Built for a heart disease research charity.

####We are building software modules in Python 2.7 to complete the following tasks:

  1. Grab human-written route descriptions from a spreadsheet.
  2. Interpret the route descriptions accurately, and make the user aware of unintelligible descriptions
  3. Use the data from the descriptions to query an online database
  4. Collect and organize the returned data into spreadsheets.

####This will allow the charity to have greater success in the absence of volunteers The charity sends volunteer canvassers to knock on doors and ask for donations. Each canvasser has one or more "routes" to complete. A route consists of adjacent houses.

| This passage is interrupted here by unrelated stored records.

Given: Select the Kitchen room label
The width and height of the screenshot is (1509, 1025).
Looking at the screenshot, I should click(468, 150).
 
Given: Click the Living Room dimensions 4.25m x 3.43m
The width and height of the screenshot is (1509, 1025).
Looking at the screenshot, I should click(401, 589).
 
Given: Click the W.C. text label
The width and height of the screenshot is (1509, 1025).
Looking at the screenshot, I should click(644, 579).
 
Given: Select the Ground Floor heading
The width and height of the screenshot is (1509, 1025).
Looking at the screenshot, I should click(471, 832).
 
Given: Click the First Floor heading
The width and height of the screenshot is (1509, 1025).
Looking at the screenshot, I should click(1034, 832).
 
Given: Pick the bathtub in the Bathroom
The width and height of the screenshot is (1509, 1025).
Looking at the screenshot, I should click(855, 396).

Think of how the average suburb in Victoria is laid out - Usually, it's a chaotic mess of streets intersecting plots of land at strange angles and very little consistency. If we want to create an easy, intuitive route for a canvasser, the best way is to inspect the streets by hand using a map and try seperate a given city block into small, walkable chunks. Since streets run for kilometers, but each block is more likely to be a square of 500m by 500m, we need to use multiple parallel and perpendicular streets to define a route. Thus, we need to decide what streets and addresses on each street define a route - what house do we start at and end at on each street, and are we going to stick to the left or right side (odd or even addresses)?

And so, the route description was born. Route descriptions look like this:

110-160 Beach Dr Even#, 515-595 Falkland Rd Odd#, 2107-2135 McLaren Ave Odd#, 420-586 Victoria Ave Even#, 2116-2125 Hall Rd (40)

Sometimes, they look like this:

2851-2893 FOUL BAY Rd ODD#/2024-2090 ALLENBY St EVEN#/ 2029-2091 NEIL St ODD# (22)

They can also look like this:

Fairlane Terrace, Ascot Drive odds & evens 3704-3769,Queensbury 1300 & 1320 (35)

As you can tell probably tell, these route descriptions were compiled over a span of years and were written by different people who used different conventions. This does not lend itself to easy parsing, but with some creativity, we can accurately extract the data from most of the route descriptions, and have humans deal with the ugly cases. Keep in mind that creating new route descriptions requires an unfeasable amount of time for a charity, organizations that, by definition, must have low overhead.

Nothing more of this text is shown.